I created a boot floppy with the utility on the CD. Everything went fine until I tried to format the partition.
Drake offers 3 modes:
1. Use existing partition
2. Erase entire disk
3. Expert mode
I tried both 1 & 3. I can see the partition fine inn both 1 & 3, and I can select it as my mount point, but I alweays get the same error:
An error occurred
Mount failed: No such device
The entire partition & swap is below cyl 1024.
Any ideas?
I was unable to escape out, so I had to ctrl-alt-del, and on subsequent reboot, I was unable to reboot to *any* OS (also have w2k, winme, winxp b2) .. only way to resolve was to restore image of C drivce (Ghost).
[ 05 April 2001: Message edited by: Radboy ]
i'm not a linux guru by far but I always make a ext2 / partition, a 128MB SWAP partition and a 16MB /boot partition then install linux. probably doesn't help. sorry, wish i could.
bdg1983
04-06-2001, 05:58 AM
What hardware are you running on? ATA66/100 or SCSI?
They have been known to cause that problem.
Radboy
04-06-2001, 07:14 AM
Thx mf4 .. i perused ur site .. lotsa good tutorials .. spent an hour there.
I have Asus CUSL2 .. Intel 815e chipset .. with ATA100 controllers & ATA100 drives (IBM 75GXP series).
I also have SCSI drives, but not installing to them.
You think the chipset and/or ATA100 drives may be giving me probs?
I thot ATA was backward compatible.
[ 06 April 2001: Message edited by: Radboy ]
PLBlaze
04-06-2001, 10:16 AM
Joe,
That's most likely why the drake partition tool did not want to create partitions.Unless they do provide ata66/100 support for installation you will need to append correct I/O, IRQ values for the controller...perhaps there's a module that's needed to be loaded so the install process can continue?Hope this helps.
Radboy
04-06-2001, 05:12 PM
Thx Paul.
I'll wait a while .. or maybe build a BX-based, ATA33 box from some spare parts laying around the house, in drawers.
bdg1983
04-06-2001, 05:18 PM
You could try the Ultra66 NHF. Should work.
Radboy
04-06-2001, 11:02 PM
u mean this one? .. about patching the kernel:
http://www.linuxnewbie.org/nhf/intel/hardware/udma66.html
my controller & drives are *ata100* .. doesn't matter?
my controller is not Promise or HighPoint .. rather it's Intel .. onboard.

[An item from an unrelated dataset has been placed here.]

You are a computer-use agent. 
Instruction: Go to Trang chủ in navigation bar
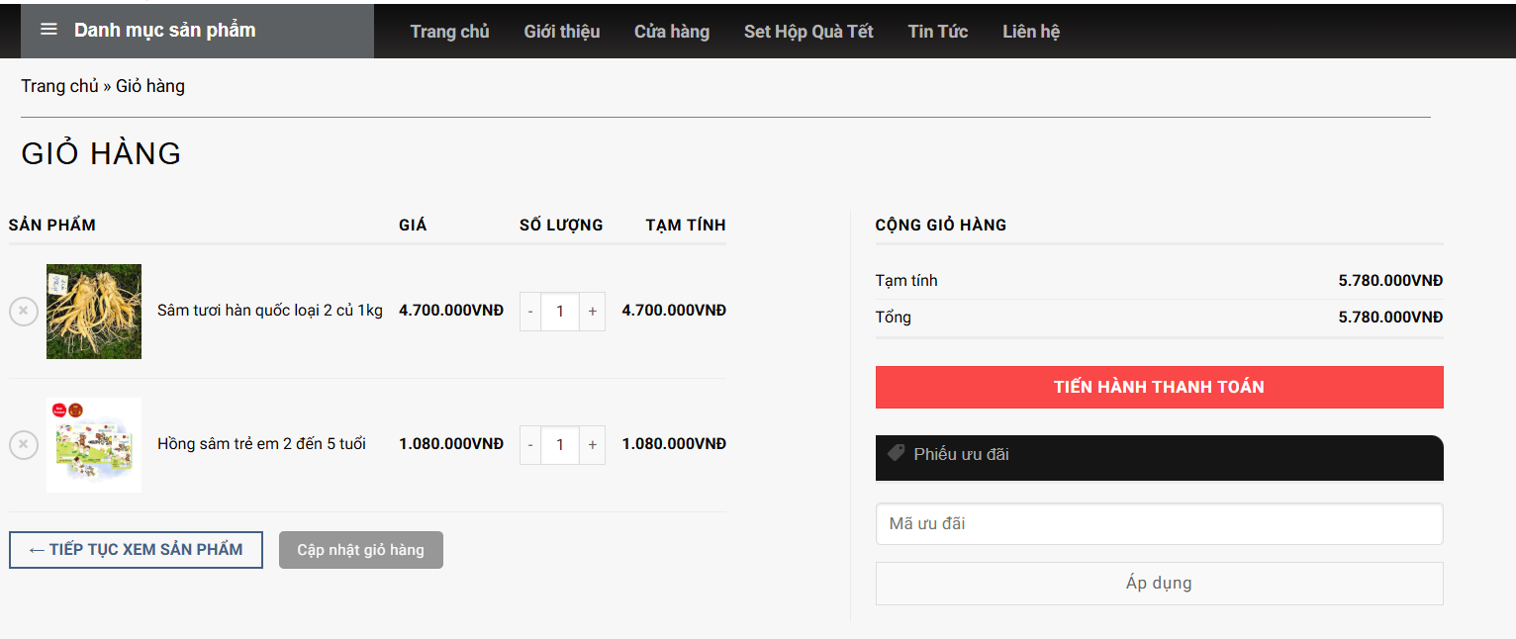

[ 06 April 2001: Message edited by: Radboy ]
bdg1983
04-07-2001, 06:05 AM
Actually only 'ide2=a,b+2 ide3=c,d+2' is necessary. I still use the 2.2.16 kernel and no patching was required to get my Promise ATA100 to work. Just added ide=... to grub's menu.lst (or lilo.conf) and all worked.
Should be all you would need to do.
Radboy
04-07-2001, 04:24 PM
ya lost me (newbie).
bdg1983
04-08-2001, 07:12 AM
You just need to follow this part of the Ultra66 NHF.
To figure out the command line arguments, but with a linux boot/rescue floppy. When you reach the command prompt, do a
cat /proc/pci
You should see something like this in the output produced by this command, in addition to other junk.
Unknown mass storage controller: Promise Technology Unknown device (rev 1). Vendor id=105a. Device id=4d38.
Medium devsel. IRQ 5. Master Capable. Latency=64.
I/O at 0x1400 [0x1401].
I/O at 0x10f4 [0x10f5].
I/O at 0x10f8 [0x10f9].
I/O at 0x10f0 [0x10f1].
I/O at 0x1080 [0x1081].
Now Note down the values on those lines beginning with I/O, call them a, b, c, d (which in my case are 0x1400, 0x10f4, 0x10f8, 0x10f0). Ignore "e" (0x1080).
Then give the following command line argument to your kernel on the "lilo" prompt.
lilo: linux ide2=a,b+2 ide3=c,d+2
Which in my case is:
lilo: linux ide2=0x1400,0x10f6 ide3=0x10f8,0x10f2
You should see the drive through linux after that. To avoid having to type that command line arguments to kernel everytime, you can configure lilo to automatically do this for you. Just consult lilo doc about "append" option.